Please Tell Me Senator Blumenthal Rejects Nepotism


            Elections have consequences, I get that.
            But do we really have elections so that familial legacies can be seeded?
            Rumors swirl that Connecticut United States Senator Richard Blumenthal is busily at work advancing the cause of his son, Matthew, to be appointed the next United States Attorney for the District of Connecticut. Cynics mutter that he’s doing so in order for Blumenthal the Younger to build a resume for a run at the Senate seat the Elder Blumenthal will vacate in 2028, when he is 78 years old. (The Elder Blumenthal no doubt assumes the seat he currently occupies is his for the asking in 2022.)
            There is an aura of inevitability about the Elder Blumenthal. He’s been a fixture in Connecticut forever, or so it seems.
            He was first appointed United States Attorney for the District of Connecticut in 1977, a position he occupied until 1981. He was a mere 31 years old at the time of his appointment, with a trifling resume.
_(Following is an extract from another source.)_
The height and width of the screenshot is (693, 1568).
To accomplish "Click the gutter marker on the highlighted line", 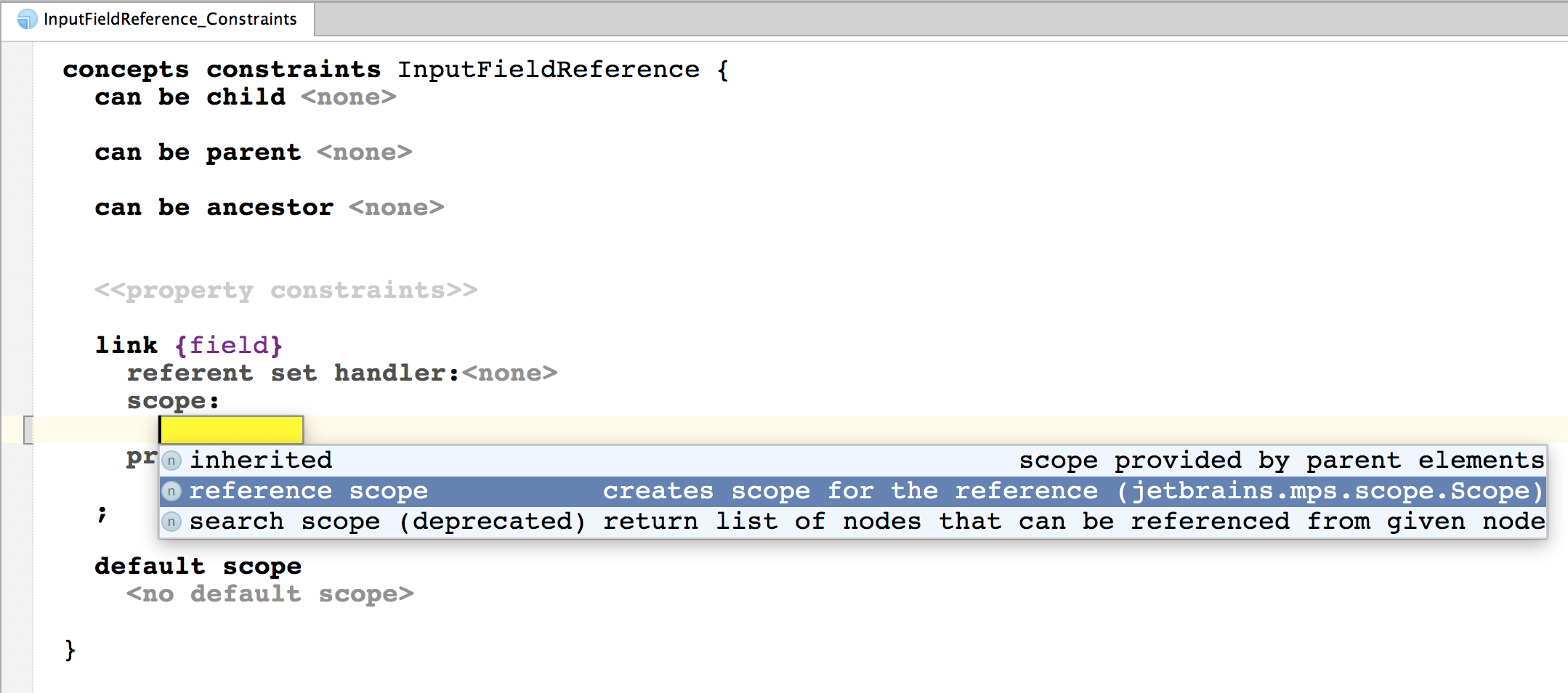I will (28, 430).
He went from there to the state House of Representatives and then to the State Senate, attending every public event he could find, shaking every hand he could reach, for sixteen years. Then on to serve five years as state Attorney General. During this period, wits observed that one of the most dangerous places in the state was the space between Blumenthal and a television camera.
            But cynics be damned. The Elder Blumenthal was elected to the U.S. Senate in 2010. In 2022, he will run for his third, and presumably final, term.  He’s maxed out as a Senator; he lacks the warmth for a serious run at national elective office.
            But never mind that. The future beckons.
            Enter Blumenthal the Younger.
            Matthew is, like his father, a politician. Like his father, he attended Harvard College and the Yale Law School. Matthew has also, like his father, served in the United States Marine Corps Reserve, although, unlike his father, he has not claimed to be a Vietnam War veteran, but he does claim to have served a tour of duty in Afghanistan. At 36, Matthew has not exactly set the legal world on fire, but he did win a seat in the Connecticut General Assembly in 2018. He’s now employed at the personal injury law firm of Koskoff, Koskoff and Bieder, in Bridgeport, where, among his credits, is a supporting role in the firm’s litigation against Infowars host and founder Alex Jones for claims arising from Sandy Hook school shootings in 2012.
            It appears that Matthew has acquired his father’s taste for politics, and, presumably, he has inherited some of the family’s wealth as well. With familial wealth, inherited name recognition, and his father’s Rolodex, the future looks bright. What’s needed in a springboard more auspicious than the state House and a supporting role in a personal injury law firm.
            So, why not United States Attorney?
            Lack of experience for one thing. Being the state’s top federal prosecutor is a part politics, but larger part judgment. I’m not sure Blumenthal the Elder had the judgment necessary at 31; I doubt it, somehow. But what, other than a father with the dependability of a metronome, at least insofar as basic political skills, qualifies this young man to lead the state’s federal prosecutors? Chauncey Gardner might be there, but is being there in and of itself enough?
            Career prosecutors are a quirky bunch. Most of them think they are serving the people, doing justice. Maybe they are. But they are also civil servants who believe that merit matters. Passing a political plum from father to son might play in some states, but Connecticut? (At least Dodd father and son were characters; the Blumenthal du0 seems caricature, by contrast.)
            I am hoping the rumors about efforts to place Matthew in the top prosecutorial seat are just that – rumors. In an era in which justice of all sorts seems to matter, nepotism of this sort simply reeks. Has Blumenthal the Elder come to believe he is entitled to the high regard he enjoys, that it is a gift he can bequeath to his son to keep alive the family name? I hope not.